While such chicanery will hopefully go the way of the dodo, it is quite possible that you may someday have to write software to deal with these "mislabeled" signals.
For example, so-called "field sequential" video signals have one field for each color basis vector (red field, green field, then blue field, for example) and those fields may or may not be temporarally offset from one another.
Basically, if you can imagine it, somebody (probably spooks) has implemented it! These systems are outside the scope of this document.

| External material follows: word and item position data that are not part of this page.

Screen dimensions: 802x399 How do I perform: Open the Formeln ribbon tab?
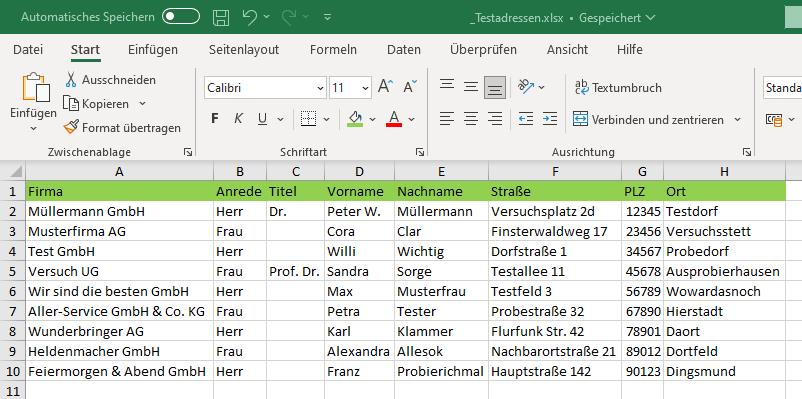click(x=333, y=50)
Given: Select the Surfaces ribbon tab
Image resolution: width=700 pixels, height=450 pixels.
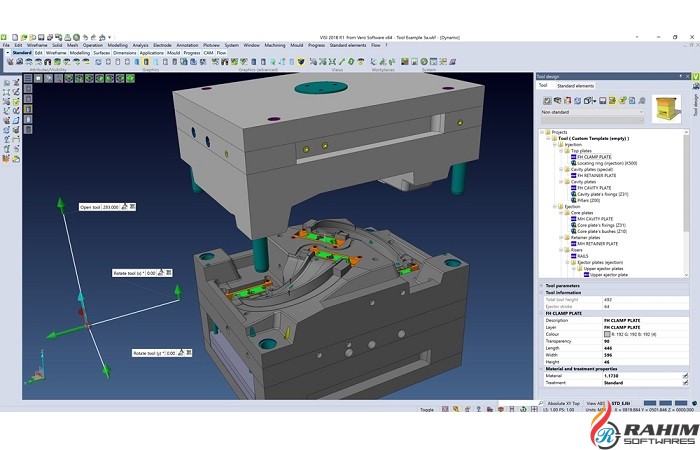Looking at the screenshot, I should point(100,52).
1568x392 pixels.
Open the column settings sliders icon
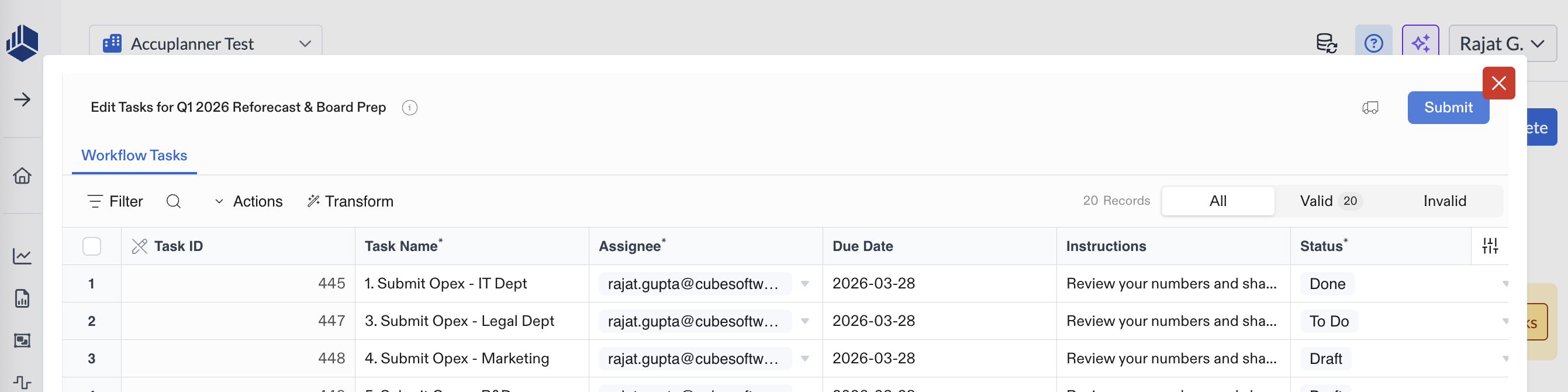tap(1490, 246)

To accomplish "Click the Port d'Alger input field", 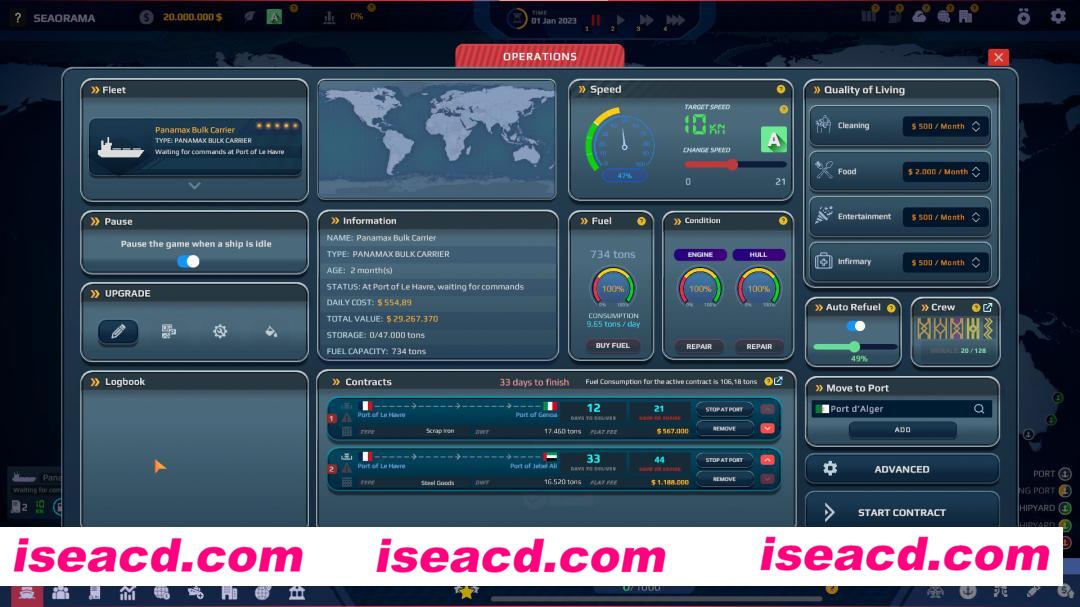I will click(x=895, y=409).
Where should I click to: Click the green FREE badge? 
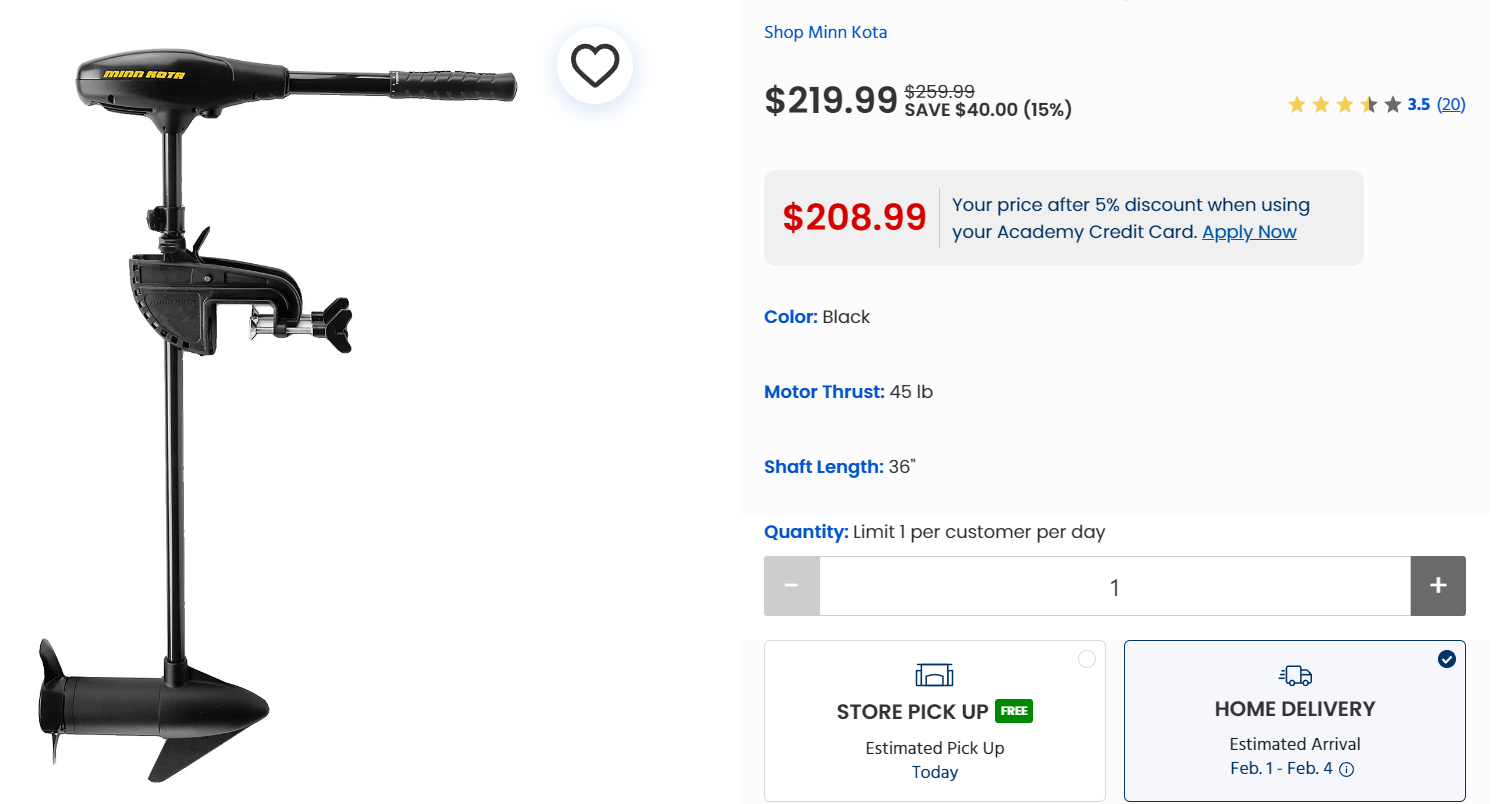(x=1014, y=711)

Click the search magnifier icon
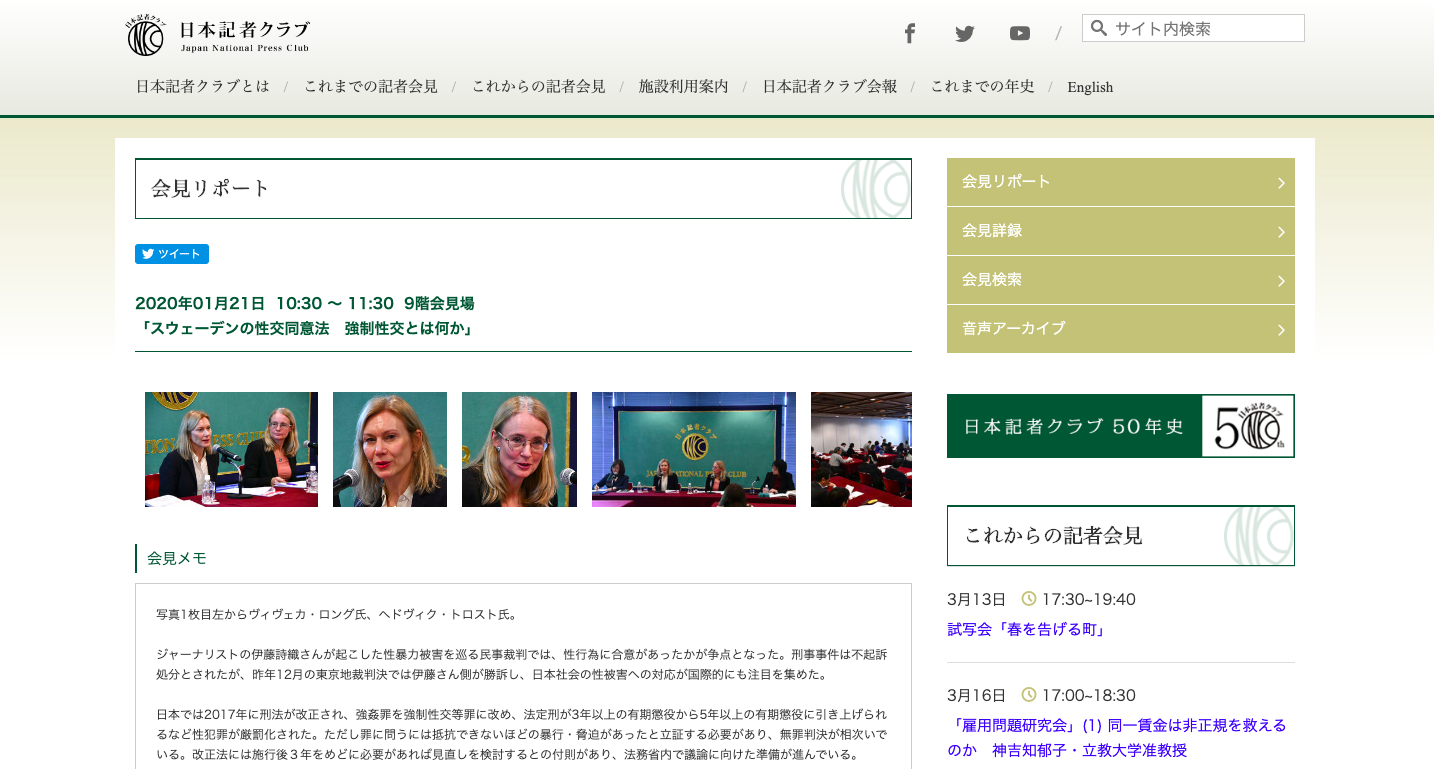(x=1099, y=28)
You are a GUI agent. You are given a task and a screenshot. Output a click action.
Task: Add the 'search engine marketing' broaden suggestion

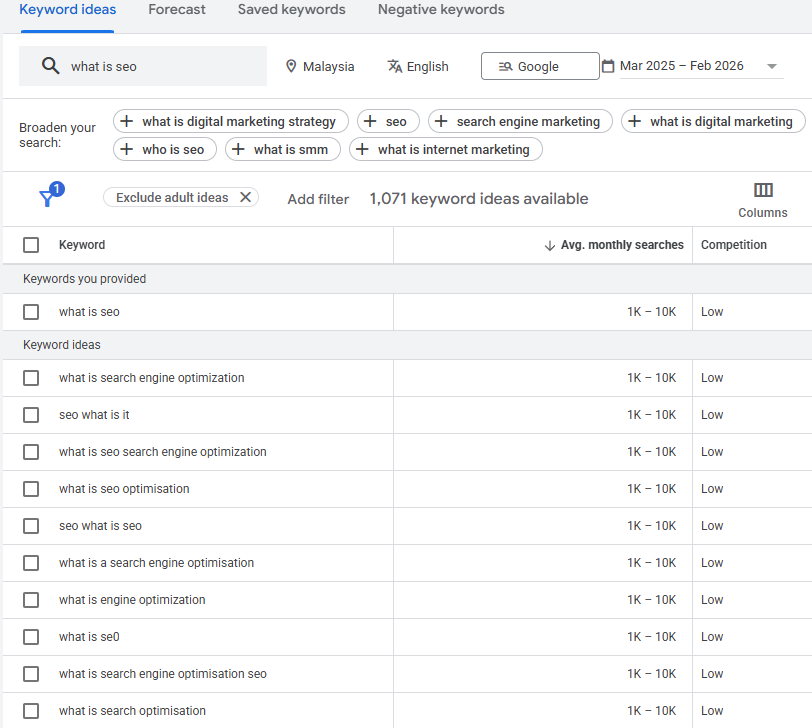519,121
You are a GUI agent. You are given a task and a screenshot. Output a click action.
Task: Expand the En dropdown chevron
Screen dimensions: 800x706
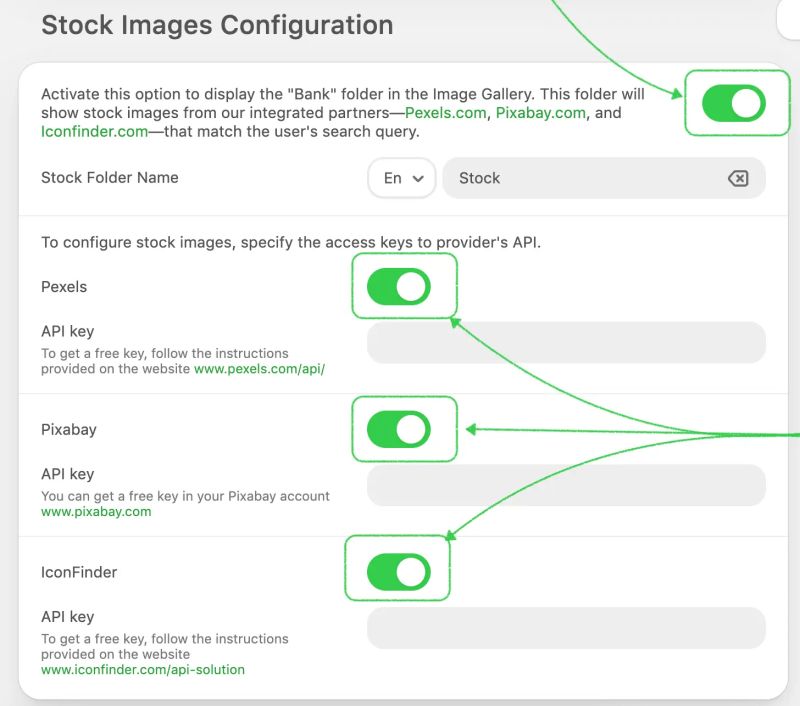point(417,178)
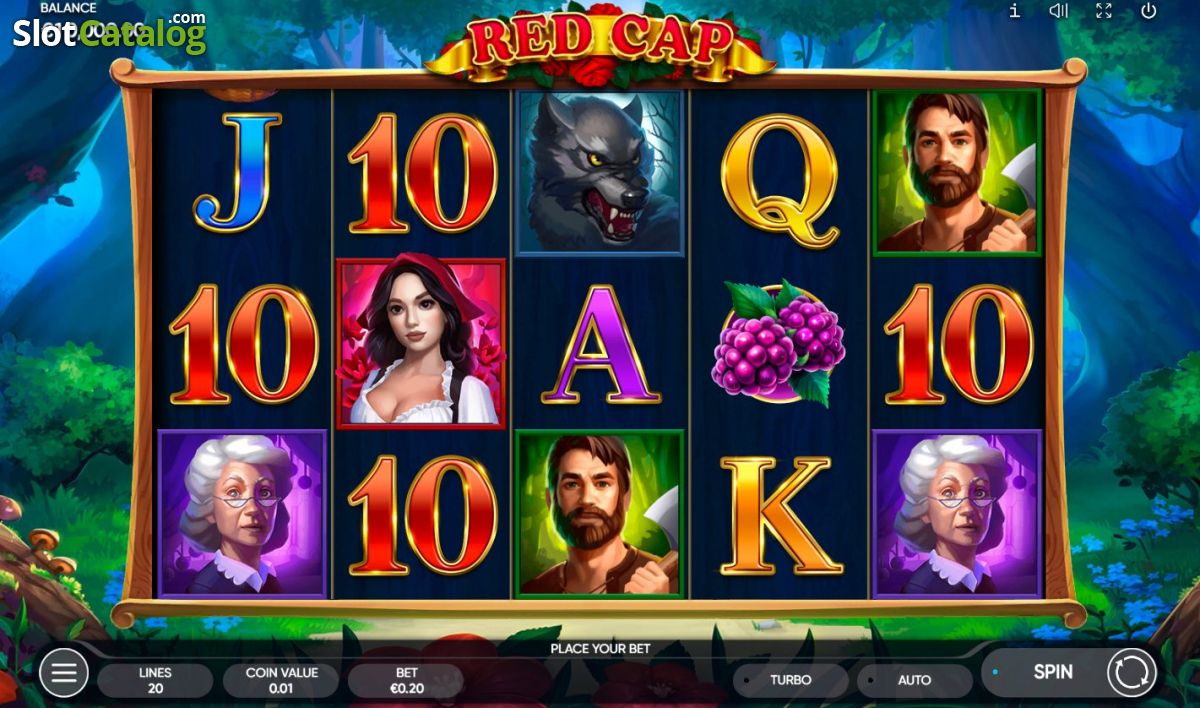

Say you have two images in memory, representing two temporally adjacent fields from a video signal, and you want to know how the lines of those fields will weave together when the fields are played on a video monitor. Or vice versa: say you have an already-woven frame in picture line order in memory, and you want to figure out which lines will go out in which field and in what order.
This is the kind of thing you have to figure out every time you synthesize, manipulate, or display field-based video data.
In this diagram, one field is blue and the other field is pink. Each line of the diagram represents one video line of data. The vertical axis (n) represents the address of each line of video in your program's computer memory. So line n=0 is first in memory, followed by line n=1, and so on.
Columns 1a and 2a show your two fields separate (but abutted) in memory. For sanity, we assume that when you store whole fields in memory like this, you always store them in temporal order relative to each other. The T column tells you the temporal position of each line of video relative to the others. Notice how T goes from 0 to 4 in these columns, since each line of a field is already in temporal order, and the two fields are also in temporal order relative to each other.
Columns 1b and 2b show your two fields woven together into picture line order in memory. The S column tells you the spatial position of each line of video, as it gets displayed on a television monitor, relative to the others, where S=0 gets displayed on the top line of a television monitor, S=1 on the next line down, and so on. Notice how S goes from 0 to 4 in these columns, since the lines are in spatial order.
So, by reading the value of S in column 1a/2a, or T in column 1b/2b, you can figure out how to weave or un-weave your data.
That's, well, the tricky bit...
If the video devices or libraries you rely on are properly designed, their API or documentation will just tell you directly. For example, if you're dealing with uncompressed data in QuickTime files, you can read one of the required ImageDescription extensions (which I designed for Apple) to get the answer.
If the answer isn't immediately forthcoming from the API or documentation, this is the point where people tend to give up understanding, and instead they "try it one way" and if that fails, "try it the other way." That method might work if you can guarantee that your video system (e.g. 480i NTSC or 576i PAL), video hardware, drivers, library software, and OS software are going to remain unchanged. I know a lot of people who've burned unbelievable numbers of hours putzing their code back and forth without knowing why the "field sense" keeps flipping around.
But it turns out that it's often not that hard to really get a grasp on what's going on, in such a way that you can predict and control for changes in the software that you rely on, so that your application always interleaves fields correctly.
You can achieve this in two steps:
This is not hard, and it is the exact purpose of this document, which I recommend you check out:
Programmer's Guide to Video Systems
Field dominance is relevant when transferring data in such a way that frame boundaries must be known and preserved. Examples:
Field dominance can be "F1 Dominant" or "F2 Dominant." It determines the meaning of a "frame."
For "F1 Dominant," a "frame" is an F1 field followed by an F2 field. This is the protocol recommended by all of the industry video specifications.
For "F2 Dominant," a "frame" is an F2 field followed by an F1 field. This is the protocol followed by several production houses in Manhattan and elsewhere for the 480i formats only. These production houses are numerous enough, and the miles of old footage captured by them are voluminous enough, that one day you may very well be called upon to handle F2-dominant materials.
What are the cases where the frame boundaries must be known, and thus where field dominance is relevant?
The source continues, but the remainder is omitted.